MARIA CABRAL – Morena, magra, cabelos longos, vestia-se de preto em sinal de protesto pelas coisas ao seu redor que sempre reprovava. Fazia discursos intermináveis praguejando contra a ordem constitucional dos seres e costumes. Com uma rosa vermelha presa aos cabelos, caminhando sempre pelo meio da rua, dava-nos a impressão de uma “Diana” perdida ou bêbada de um pastoril imaginário. Ai de quem dissesse: “Vai trabalhar Maria Cabral”. Despachava uma verdadeira cascata de impropérios que atingia até a 3ª geração do xingador. Morreu há cerca de cinquenta anos e com ela os seus mistérios, pois não se vê mais dessas Marias como antigamente.

SEBASTIÃO MELO foi um dos maiores seresteiros de Macaíba. Boêmio das madrugadas, o seu violão era patrimônio sentimental da cidade. Aniversários, casamentos, batizados ou simples reuniões pelos bares da vida lá estavam a sua voz e o violão interpretando Orlando Silva, Chico Alves, Nelson Gonçalves ou Silvio Caldas.
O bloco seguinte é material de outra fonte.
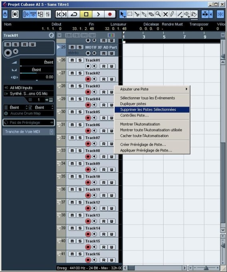This screenshot has width=227, height=272.
Task: Toggle the Cycle loop button
Action: 74,14
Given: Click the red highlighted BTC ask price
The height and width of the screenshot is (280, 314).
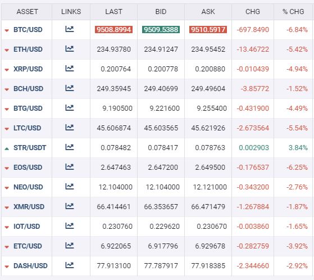Looking at the screenshot, I should tap(208, 30).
Numa dessas noites, Sebastião pagou pelo excesso e adormeceu, alta madrugada, no batente da rua do comércio (hoje Nair Mesquita). O novo delegado de Macaíba, tenente José Medeiros, exigente e autoritário, patrulhava as ruas em traje civil, armado de um cipó de brocha. Ao se deparar com o seresteiro dormindo bateu-lhe levemente com o cipó. “Acorda!”. Sebastião, fora de si, boceja e desperta. “E o violão?”, pergunta o delegado. “Toco”, responde o boêmio. “Acompanhe-me”, responde ríspido o militar. Segurando o violão, Sebastião foi solícito: “Me dê o tom!”. Mal sabia o próprio que o perigo esta no tom. Foi pro xadrez.